Chloe looked up at her mother, her expression steady. “He hates feet.”
“Oh, well, that makes sense, I guess.”
“Anyway, the last few bodies he’s sent to Arla all have one thing in common, outside of them being involved in the Rogue factions. They were involved in the attacks that happened fifty years ago to some degree. I’m not sure why that didn’t hit me before, but whatever. Anyway, there was a rumor that a lawyer had been involved, even going so far as to get another lawyer exiled for not doctoring some files.”
Elaine nodded. “I remember that. Natsu and the others captured that guy during a rescue mission.”
“Ee-yup,” Chloe said, her eye still to the glass. “We never found out which files, and the twerp never coughed up a name, only that he had a scar on his back.”
“How would he—never mind.” Elaine shook her head, sipping her coffee. Chloe reached across without looking for her own mug, taking a sip before returning it to its original spot. She tilted her head. “This guy doesn’t have a scar.”

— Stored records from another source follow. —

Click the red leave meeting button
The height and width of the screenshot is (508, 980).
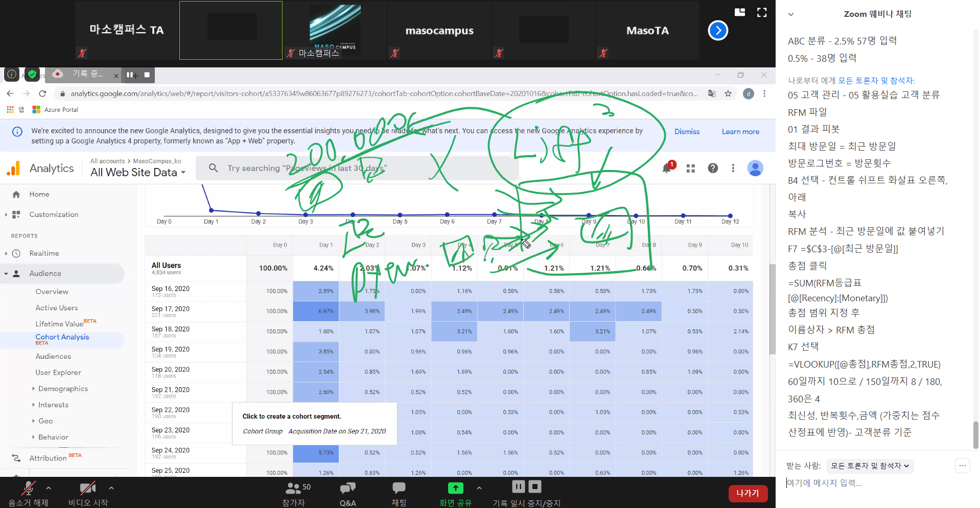click(x=748, y=493)
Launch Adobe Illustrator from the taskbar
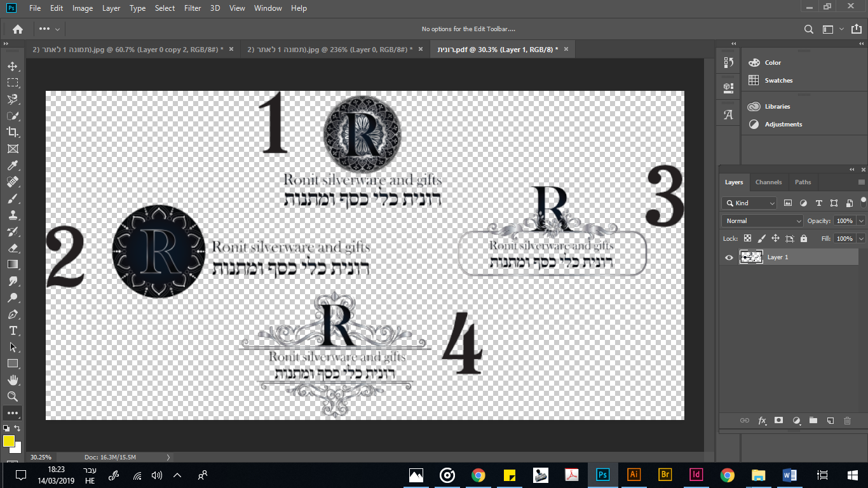 pos(634,475)
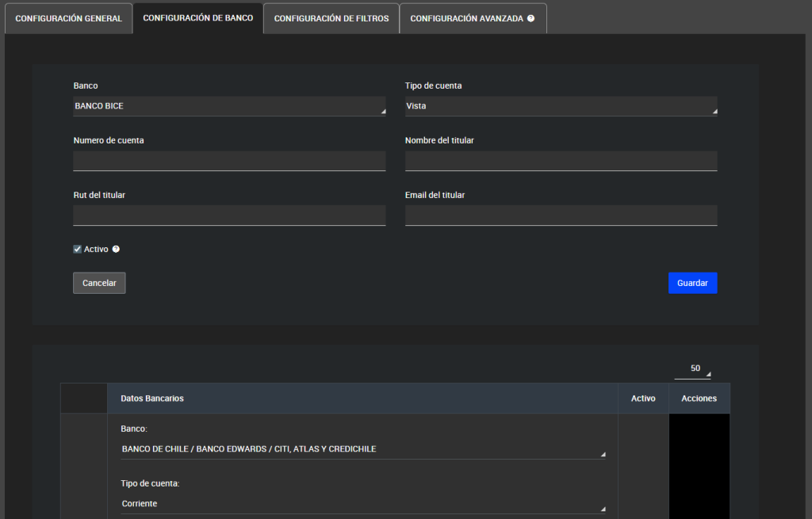The height and width of the screenshot is (519, 812).
Task: Click help icon on Configuración Avanzada tab
Action: tap(530, 18)
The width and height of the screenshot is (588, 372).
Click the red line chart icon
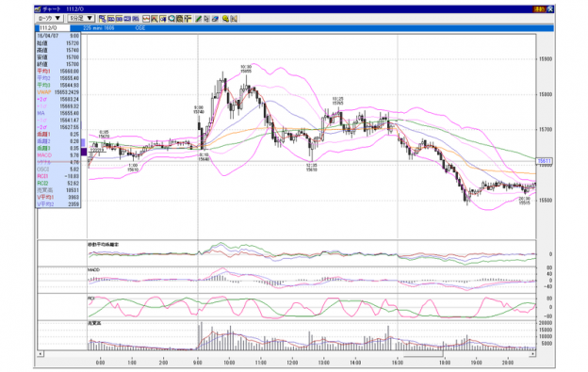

Chloe smiled. “Healing magic is a beautiful thing,” she said. “It can erase just about every scar and owie you ever receive, but if not done correctly, there’s still a residual mark. And that’s if you don’t ask to keep the scar in the first place.”
She slid the photo over and handed her mother the glass, her finger pointed at a spot directly under Noah’s mark. Elaine hovered the glass over where Chloe indicated, and after a moment, her eyes went wide. “Holy shit,” she said. She looked up at her eldest daughter who was grinning from ear to ear.
“Mommy, can I go visit Aunt Persephone?”
“When?”
“Right now.”
Elaine didn’t even blink twice. “Let’s go.”